### DATA PROVIDED ###

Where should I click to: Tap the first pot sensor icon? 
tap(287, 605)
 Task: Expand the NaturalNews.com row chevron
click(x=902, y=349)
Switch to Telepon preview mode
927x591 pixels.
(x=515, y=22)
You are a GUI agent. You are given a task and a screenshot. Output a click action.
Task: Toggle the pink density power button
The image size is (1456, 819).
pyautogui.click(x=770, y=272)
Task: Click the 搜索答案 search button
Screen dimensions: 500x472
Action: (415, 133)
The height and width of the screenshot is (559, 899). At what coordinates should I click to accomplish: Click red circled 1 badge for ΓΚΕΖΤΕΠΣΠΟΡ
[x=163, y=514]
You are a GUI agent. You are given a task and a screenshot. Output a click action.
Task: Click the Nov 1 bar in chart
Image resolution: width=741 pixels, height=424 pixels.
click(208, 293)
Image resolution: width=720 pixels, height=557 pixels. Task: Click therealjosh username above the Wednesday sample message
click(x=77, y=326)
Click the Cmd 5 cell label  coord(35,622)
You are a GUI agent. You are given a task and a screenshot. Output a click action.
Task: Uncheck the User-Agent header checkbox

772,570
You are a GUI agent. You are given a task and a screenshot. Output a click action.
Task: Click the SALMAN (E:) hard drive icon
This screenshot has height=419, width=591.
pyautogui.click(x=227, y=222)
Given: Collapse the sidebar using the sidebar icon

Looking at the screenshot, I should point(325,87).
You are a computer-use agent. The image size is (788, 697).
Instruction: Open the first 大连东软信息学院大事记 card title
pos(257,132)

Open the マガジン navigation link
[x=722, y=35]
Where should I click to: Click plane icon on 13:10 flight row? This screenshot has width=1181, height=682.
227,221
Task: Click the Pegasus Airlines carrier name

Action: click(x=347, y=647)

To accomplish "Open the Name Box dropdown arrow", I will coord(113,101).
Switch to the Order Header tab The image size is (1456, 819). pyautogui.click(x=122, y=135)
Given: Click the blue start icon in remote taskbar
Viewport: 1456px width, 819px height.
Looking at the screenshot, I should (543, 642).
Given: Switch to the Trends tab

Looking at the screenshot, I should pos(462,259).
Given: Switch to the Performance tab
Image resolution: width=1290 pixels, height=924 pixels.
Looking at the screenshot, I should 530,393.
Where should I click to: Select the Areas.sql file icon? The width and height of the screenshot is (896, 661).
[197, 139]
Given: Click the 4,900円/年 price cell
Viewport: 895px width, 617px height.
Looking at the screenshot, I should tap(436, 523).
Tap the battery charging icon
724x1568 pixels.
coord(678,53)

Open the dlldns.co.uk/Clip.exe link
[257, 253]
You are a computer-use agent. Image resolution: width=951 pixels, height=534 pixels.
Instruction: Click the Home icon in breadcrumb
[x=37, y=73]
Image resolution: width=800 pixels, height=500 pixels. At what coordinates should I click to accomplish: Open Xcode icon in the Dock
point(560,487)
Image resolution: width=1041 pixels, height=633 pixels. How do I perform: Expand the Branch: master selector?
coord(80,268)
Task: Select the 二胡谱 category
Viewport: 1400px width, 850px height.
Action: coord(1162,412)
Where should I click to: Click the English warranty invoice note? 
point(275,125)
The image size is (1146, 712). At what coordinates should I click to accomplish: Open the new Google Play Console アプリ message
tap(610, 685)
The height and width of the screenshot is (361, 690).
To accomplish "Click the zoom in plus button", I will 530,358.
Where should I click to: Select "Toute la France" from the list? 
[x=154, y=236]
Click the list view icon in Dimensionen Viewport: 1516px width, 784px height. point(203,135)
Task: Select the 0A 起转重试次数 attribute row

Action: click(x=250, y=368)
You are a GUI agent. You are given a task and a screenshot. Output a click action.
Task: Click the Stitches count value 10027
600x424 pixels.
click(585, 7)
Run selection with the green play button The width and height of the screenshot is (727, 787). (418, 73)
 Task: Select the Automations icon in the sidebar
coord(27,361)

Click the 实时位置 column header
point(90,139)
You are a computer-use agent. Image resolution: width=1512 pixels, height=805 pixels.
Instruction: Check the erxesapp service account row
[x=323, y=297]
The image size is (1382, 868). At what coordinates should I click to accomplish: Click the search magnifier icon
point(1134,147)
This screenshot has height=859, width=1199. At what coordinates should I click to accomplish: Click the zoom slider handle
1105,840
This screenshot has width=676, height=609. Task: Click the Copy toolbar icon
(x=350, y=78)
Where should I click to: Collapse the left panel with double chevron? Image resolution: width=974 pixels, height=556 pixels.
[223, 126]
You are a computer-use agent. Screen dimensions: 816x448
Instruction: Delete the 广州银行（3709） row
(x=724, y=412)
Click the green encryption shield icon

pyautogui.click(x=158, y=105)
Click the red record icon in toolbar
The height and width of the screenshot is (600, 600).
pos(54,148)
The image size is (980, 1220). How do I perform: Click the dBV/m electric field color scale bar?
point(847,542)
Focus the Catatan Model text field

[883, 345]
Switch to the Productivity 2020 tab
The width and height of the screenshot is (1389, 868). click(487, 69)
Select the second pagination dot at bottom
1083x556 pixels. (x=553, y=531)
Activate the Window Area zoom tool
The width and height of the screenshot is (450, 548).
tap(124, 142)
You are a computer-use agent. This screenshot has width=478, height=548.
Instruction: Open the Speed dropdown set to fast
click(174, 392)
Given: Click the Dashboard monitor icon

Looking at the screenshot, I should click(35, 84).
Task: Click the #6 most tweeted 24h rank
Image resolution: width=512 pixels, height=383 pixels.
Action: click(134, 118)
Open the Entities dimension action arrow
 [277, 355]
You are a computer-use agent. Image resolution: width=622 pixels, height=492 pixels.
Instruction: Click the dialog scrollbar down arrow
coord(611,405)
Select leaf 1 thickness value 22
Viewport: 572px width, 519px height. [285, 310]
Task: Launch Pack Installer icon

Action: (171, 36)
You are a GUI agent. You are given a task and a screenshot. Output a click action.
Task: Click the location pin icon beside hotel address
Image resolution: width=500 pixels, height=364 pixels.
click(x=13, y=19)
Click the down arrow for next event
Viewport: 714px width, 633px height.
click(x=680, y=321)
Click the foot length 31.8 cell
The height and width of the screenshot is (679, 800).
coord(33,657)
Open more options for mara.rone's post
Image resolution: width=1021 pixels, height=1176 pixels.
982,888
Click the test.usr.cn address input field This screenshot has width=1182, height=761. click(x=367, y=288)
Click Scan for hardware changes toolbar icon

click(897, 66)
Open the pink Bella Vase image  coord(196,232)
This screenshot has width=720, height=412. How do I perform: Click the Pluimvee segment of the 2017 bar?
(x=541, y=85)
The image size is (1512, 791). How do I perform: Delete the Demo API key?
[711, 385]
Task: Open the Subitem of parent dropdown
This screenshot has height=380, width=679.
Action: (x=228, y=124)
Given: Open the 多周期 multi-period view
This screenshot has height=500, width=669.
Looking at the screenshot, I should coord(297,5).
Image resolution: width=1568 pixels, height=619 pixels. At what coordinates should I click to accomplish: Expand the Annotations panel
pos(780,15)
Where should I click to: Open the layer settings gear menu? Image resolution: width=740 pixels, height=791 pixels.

###

Reproduce verbatim the part of the items above that opens with the line containing "You are a computer-use agent. Screen" and closes with the line containing "tap(124, 142)", both of those lines included.

> TASK RESULT:
You are a computer-use agent. Screen dimensions: 816x448
Instruction: Delete the 广州银行（3709） row
(x=724, y=412)
Click the green encryption shield icon

pyautogui.click(x=158, y=105)
Click the red record icon in toolbar
The height and width of the screenshot is (600, 600).
pos(54,148)
The image size is (980, 1220). How do I perform: Click the dBV/m electric field color scale bar?
point(847,542)
Focus the Catatan Model text field

[883, 345]
Switch to the Productivity 2020 tab
The width and height of the screenshot is (1389, 868). click(487, 69)
Select the second pagination dot at bottom
1083x556 pixels. (x=553, y=531)
Activate the Window Area zoom tool
The width and height of the screenshot is (450, 548).
tap(124, 142)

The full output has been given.